_Text block_
La Linea

tamez

 

The so-called “Gang of Eight,” a bipartisan group of U.S. senators, released their much-awaited comprehensive immigration reform bill late Tuesday. It’s thrilling to finally see a reform bill which looks like it has some momentum come out of Congress—until you see the first section devoted to border security, which is like a kick in the gut for border communities.

Get ready for more fences, more invasive surveillance and more “boots on the ground.”

The bill appropriates $1.5 billion for the “Southern Border Fencing Strategy” to identify where fencing, including double-layer fencing, infrastructure, and technology would be deployed along the Southern border.

Here we go again. For anyone who has closely followed the building of the border fence in Texas, this is an immediate red flag. Landowners like Brownsville resident Eloisa Tamez have been fighting the condemnation of their land since 2008. Much of the unfenced land left along the southern border is in Texas and it is owned by private landowners.

The proposed fencing means another round of land condemnations and costly court battles for landowners and business owners. Since 2007—when the Department of Homeland Security first started land condemnations under the 2006 Secure Fence Act in Texas—the agency has never adequately explained the decision-making process that determines where the fencing is built. And border residents say DHS seldom confers with communities before they start building.

Even worse, the immigration status of millions will hinge on the building of these border fences by the National Guard, as well as adding more drone surveillance to the border. And then finally a determination by a hyper-partisan Congress on whether the border is secure.

_Data extract_
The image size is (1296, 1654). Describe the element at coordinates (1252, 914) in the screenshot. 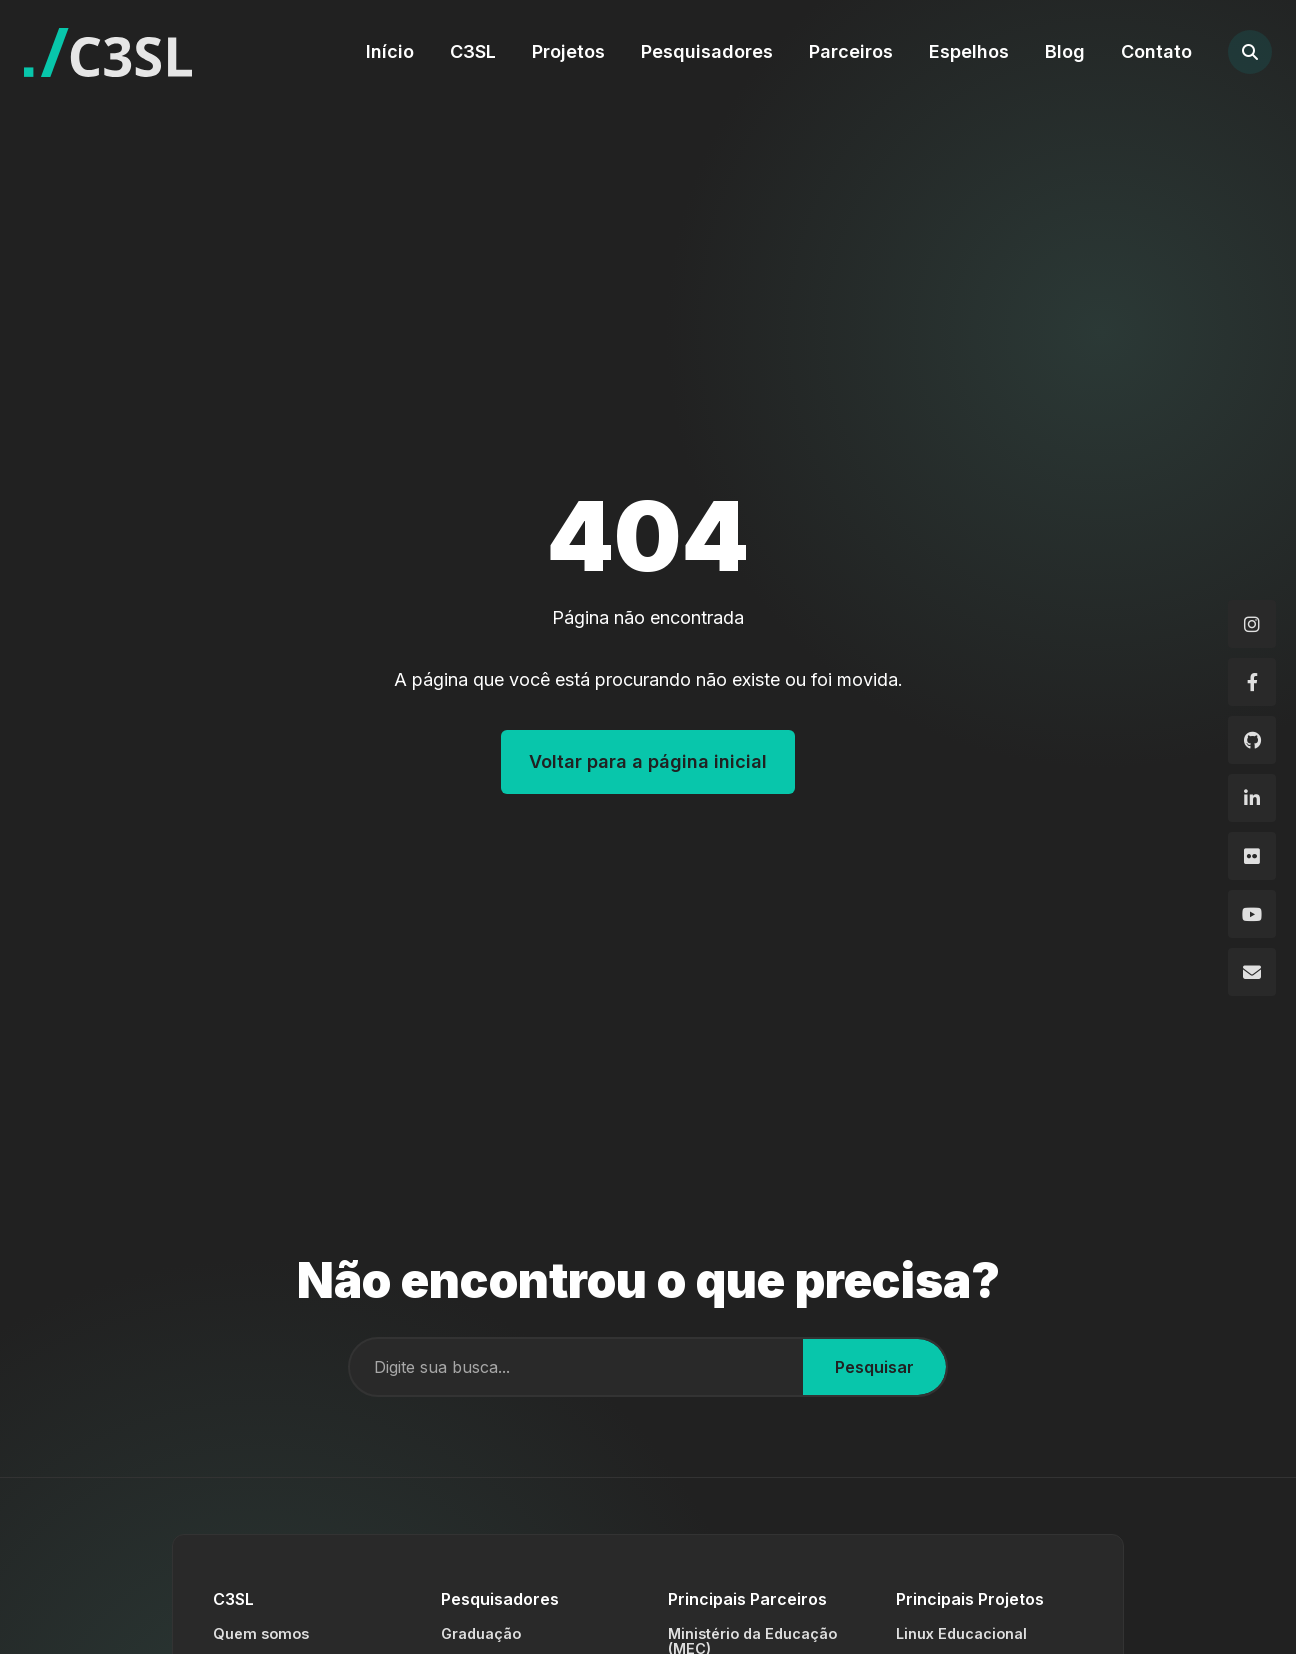

I see `[YouTube]` at that location.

_Exercise instructions_
Reproduce the passage of the immigration reform article above from "The proposed fencing" up to and including "border is secure.".

_Result of this task_
The proposed fencing means another round of land condemnations and costly court battles for landowners and business owners. Since 2007—when the Department of Homeland Security first started land condemnations under the 2006 Secure Fence Act in Texas—the agency has never adequately explained the decision-making process that determines where the fencing is built. And border residents say DHS seldom confers with communities before they start building.

Even worse, the immigration status of millions will hinge on the building of these border fences by the National Guard, as well as adding more drone surveillance to the border. And then finally a determination by a hyper-partisan Congress on whether the border is secure.